Sembreak scare
Ready for a new adventure this school break? A trip to the unknown perhaps?
The Smallville strip, an entertainment hub in Iloilo City, is where the cool kids and yuppies hang out, well most nights at least. Rich in culture and history, people, especially the young ones, can create their own adventures in Iloilo. One Friday we did just that and went on a different kind of night out—we visited one of Iloilo’s “haunted” houses: Casa Mariquit.
Mariquit means pretty, but locals say the 200-year-old Spanish colonial ancestral home is far from being beautiful.
Standing proud along Sta. Isabel Street in Jaro, Casa Mariquit is home to Maria Mariquit Javella Lopez, the wife of former Vice President Fernando Lopez Sr.—the couple eloped when they were teenagers. The house was built by Mariquit’s father, famous banker Ramon Javella. It’s a home of memories—apparently, even apparitions. Caretaker Morel Ferrer says the two-storey residence lodges “good spirits.”
“Any old house has spirits living in it,” says Morel, who has revived and turned Casa Mariquit into a museum in 1997. The owners abandoned the house in 1984. Morel restored the casa, with permission by the great grandson Robert Lopez Puckett. He dusted off the furniture, swept the floor, and hung each vintage memorabilia. Lined up on the walls are photos of personalities who visited the former vice president. There was Richard Nixon, as well as Chiang Kai Shek, Emperor Hirohito, and King Bhumibol Adulyadej. The casa induces a trip down memory lane. There is an old grandfather clock, a huge dial up telephone, and a Polaroid camera among others. For history buffs, it’s a major #TBT experience, but for those with extra sensory perception, it can be a spine-chilling experience.

### DATA SECTION
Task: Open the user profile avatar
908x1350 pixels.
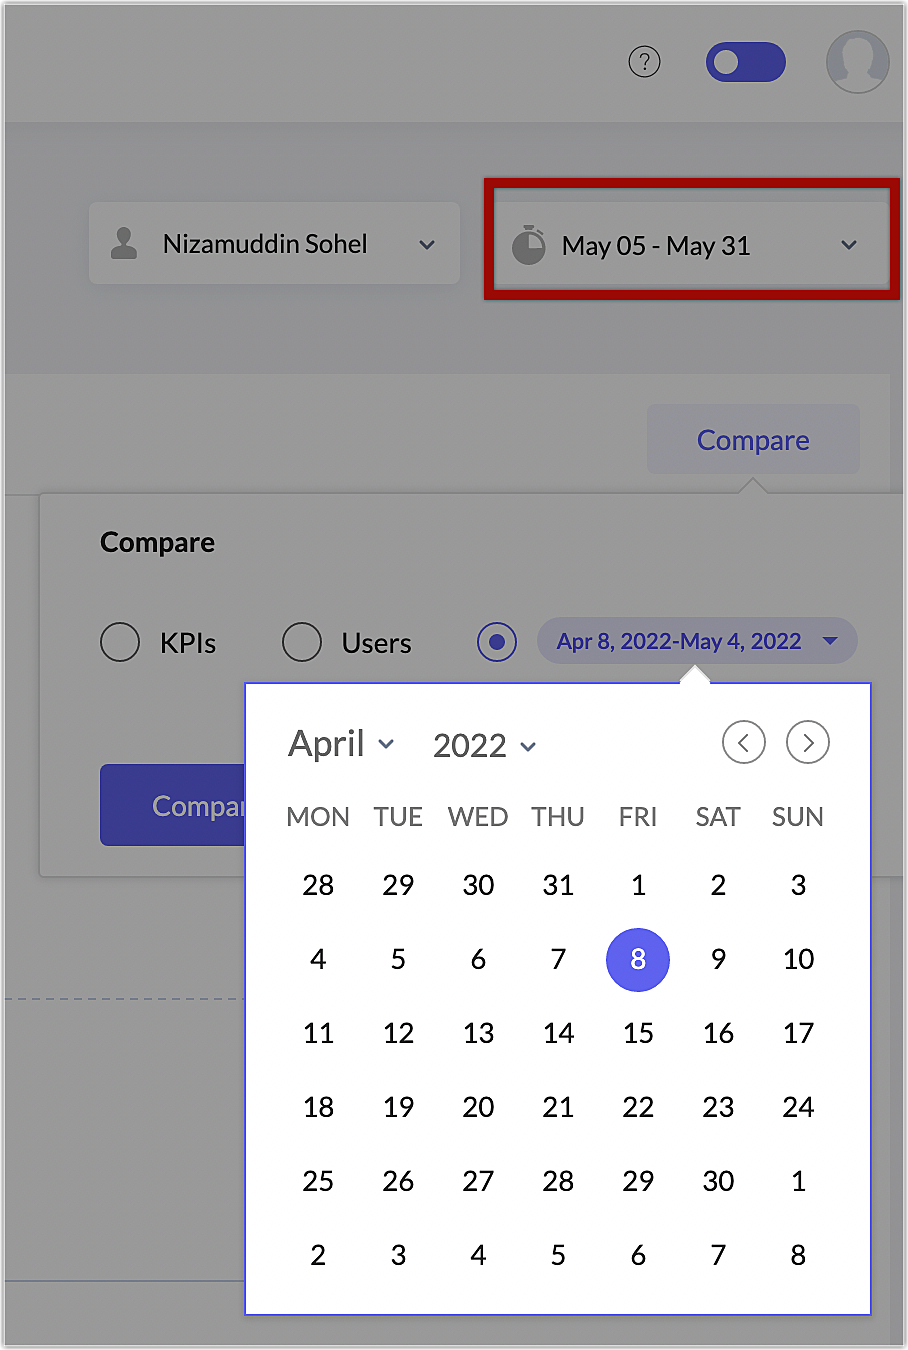Action: 857,61
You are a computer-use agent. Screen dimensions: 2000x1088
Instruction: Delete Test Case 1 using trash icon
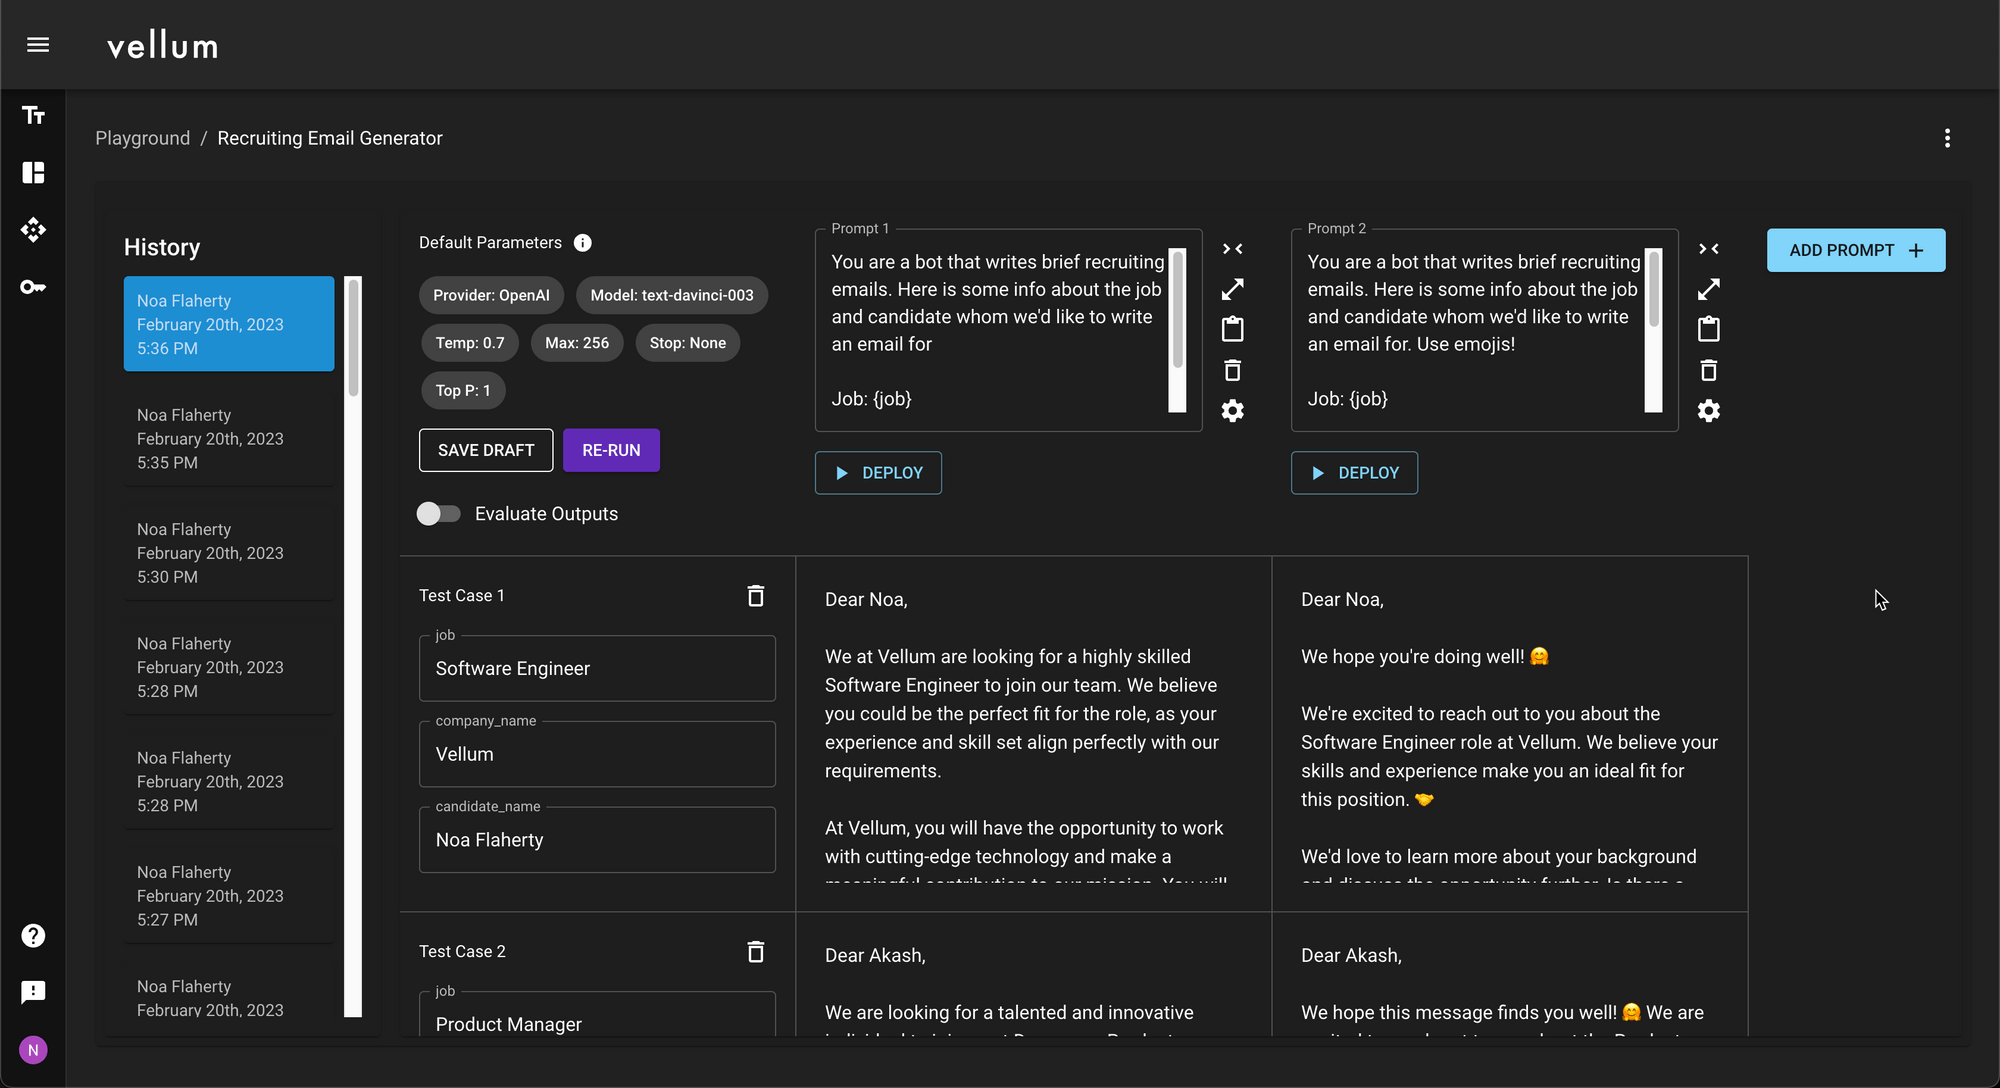pyautogui.click(x=755, y=595)
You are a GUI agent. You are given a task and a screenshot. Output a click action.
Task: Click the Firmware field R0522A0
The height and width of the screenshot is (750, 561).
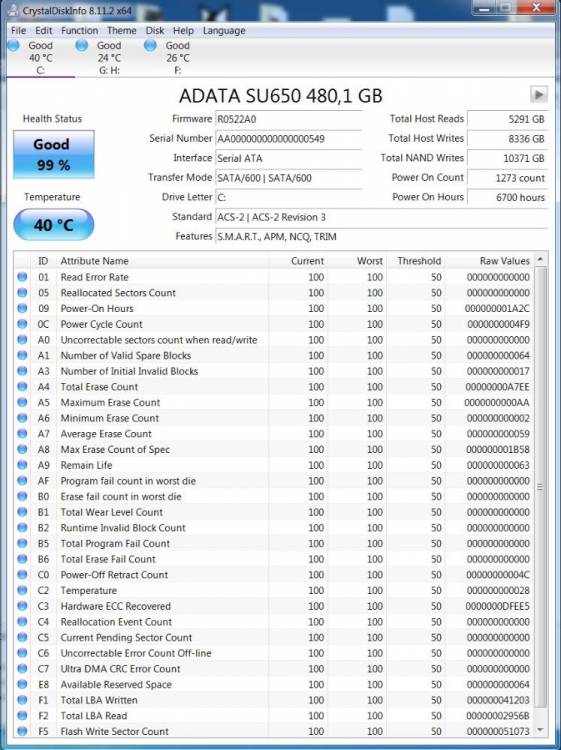288,119
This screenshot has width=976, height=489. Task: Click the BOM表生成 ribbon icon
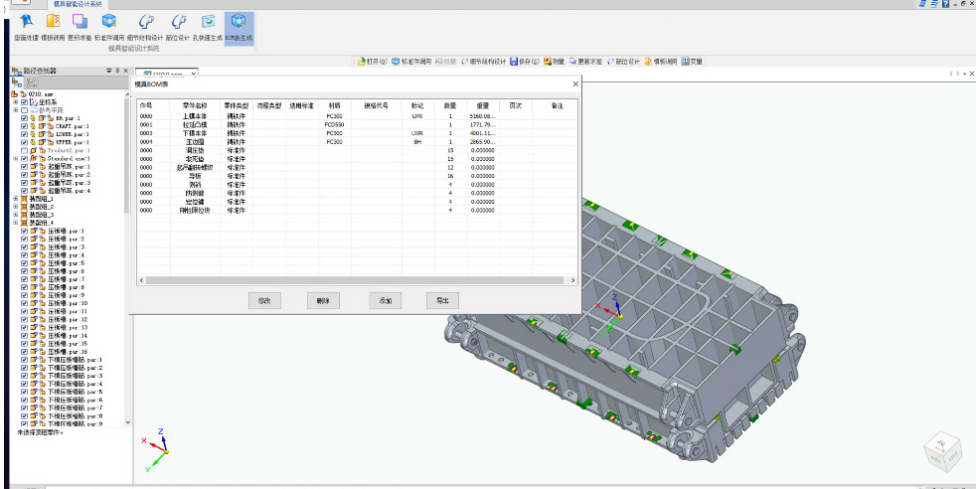(x=239, y=22)
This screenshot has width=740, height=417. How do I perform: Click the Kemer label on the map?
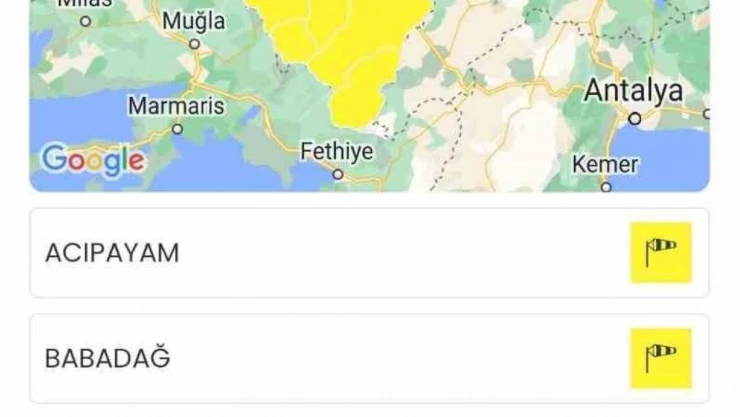pos(605,163)
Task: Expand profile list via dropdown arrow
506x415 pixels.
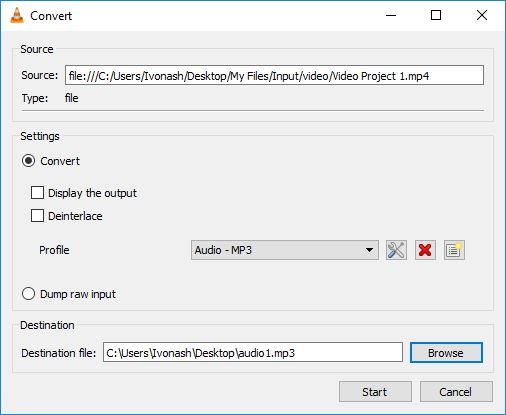Action: [369, 250]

### TO-DO LIST
**A)** List every person the Casa Mariquit article names as appearing in the photos lined up on the walls.
**B)** Rewrite the Casa Mariquit article from "Sembreak scare" through "houses: Casa Mariquit.", switching "Friday" to "Saturday".
**C)** According to the Casa Mariquit article, who built the house?

### WRITTEN ANSWERS
**A)** Richard Nixon, Chiang Kai Shek, Emperor Hirohito, King Bhumibol Adulyadej

**B)**
Sembreak scare
Ready for a new adventure this school break? A trip to the unknown perhaps?
The Smallville strip, an entertainment hub in Iloilo City, is where the cool kids and yuppies hang out, well most nights at least. Rich in culture and history, people, especially the young ones, can create their own adventures in Iloilo. One Saturday we did just that and went on a different kind of night out—we visited one of Iloilo’s “haunted” houses: Casa Mariquit.

**C)** Mariquit's father, the famous banker Ramon Javella.